Recensioni

Ci sentiamo quasi in colpa ad iniziare il 2016 dovendo placare subito l’ondata poptimism che ha caratterizzato l’anno appena concluso. Certo, nonostante album generalmente gradevoli e ben prodotti, crediamo sia comunque giusto rimanere vagamente scettici verso l’esagerata acclamazione che ha accolto le ultime uscite targate Carly Rae Jepsen o Taylor Swift (e di striscio addirittura Justin Bieber). In questo senso fa quasi piacere sapere che – nonostante tutto – continuino ad uscire album di pop music al 100% becera dall’inizio alla fine, priva di qualsiasi appiglio o pretesto (pseudo-femminismo, producer di spicco, ecc…) che possa giustificarne l’esistenza. Se l’anno scorso questo ruolo è stato senza ombra di dubbio coperto da Title di Meghan Trainor (improponibile rigurgito retro-bubblegum/doo-wop finito tra i dieci album più venduti del 2015), quest’anno potrebbe essere il turno di Wildfire di Rachel Platten al quale, in ogni caso, non auguriamo altrettanta fortuna.
Dopo essere rimasta lontana dai riflettori per oltre un decennio, a metà del 2015 Rachel Platten ha trovato il successo con Fight Song, uno dei singoli (contenuto nell’omonimo EP) più terribili della scorsa stagione: un testo già di suo patetico ad altezza anthem-motivazionale (“This time this is my fight song. Take-back-my-life song. Prove-I’m-alright song. My power’s turned on. Starting right now I’ll be strong“), reso ancora più patetico dalla patina Disney che si appoggia violentemente su arrangiamento e melodia. Una peggio-americanata capace però di arrivare al numero uno anche in Inghilterra. Non si discosta di molto da questi contesti quasi grotteschi (anche perché, non dimentichiamolo, la Platten ha quasi trentacinque anni) l’esordio lungo Wildfire, pubblicato da Columbia con l’aiuto di tanta ed assortita manovalanza del giro major.

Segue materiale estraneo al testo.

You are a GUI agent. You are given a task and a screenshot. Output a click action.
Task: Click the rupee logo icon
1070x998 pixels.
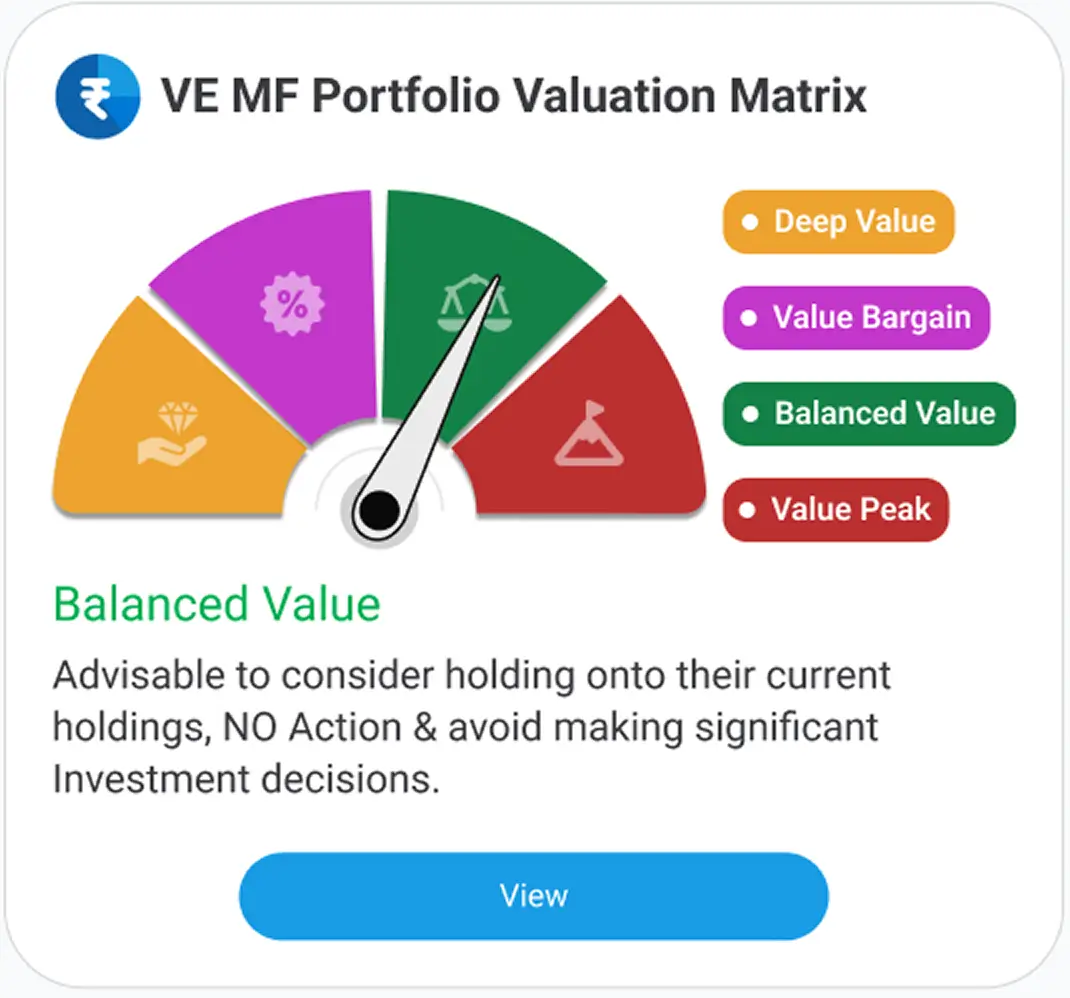click(95, 95)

Probabilmente si tratta di un prurito soggettivo, ma lungo la tracklist tutto, veramente tutto, sembra essere stato realizzato per risultare il più irritante possibile. Per dirne una, la scelta dell’unico ospite dell’album è ricaduta su mister Andy Grammer, colui che un anno fa girava per le radio (fortunatamente non quelle italiane) con quella sorta di versione aggiornata di Cotton Eye Joe che era Honey, I’m Good. Se volete farvi del male, questo è il video. A proposito di vibrazioni dance-country, assolutamente insostenibile Lone Ranger, un incrocio tra le peggiori tradizioni US-redneck e quelle mitteleuropee. Brani come Stand by You (dietro c’è anche lo zampino di Bleachers) sono tentativi di ripetere l’inspiegabile expoloit di Fight Song, mentre l’approccio al pop di canzoni come Speachless o Beating Me Up è di quelli che si sperava di avere sepolto con l’inizio del nuovo decennio (vedi Kelly Clarkson o Hilary Duff): in generale, l’intera opera sembra uscire da certe bassezze anni Zero, tanto che le scelte stilistiche più moderne sono da rintracciare negli scialbi drop di You Don’t Know My Heart o in alcune vibrazioni più vicine al nuovo r&b presenti in Congratulations, unico episodio decente. Neppure la ballata Better Place riesce a fungere da àncora di salvezza in mezzo a tanta positività Glee-pop.
Senza girarci troppo intorno, uno dei peggiori album degli ultimi anni.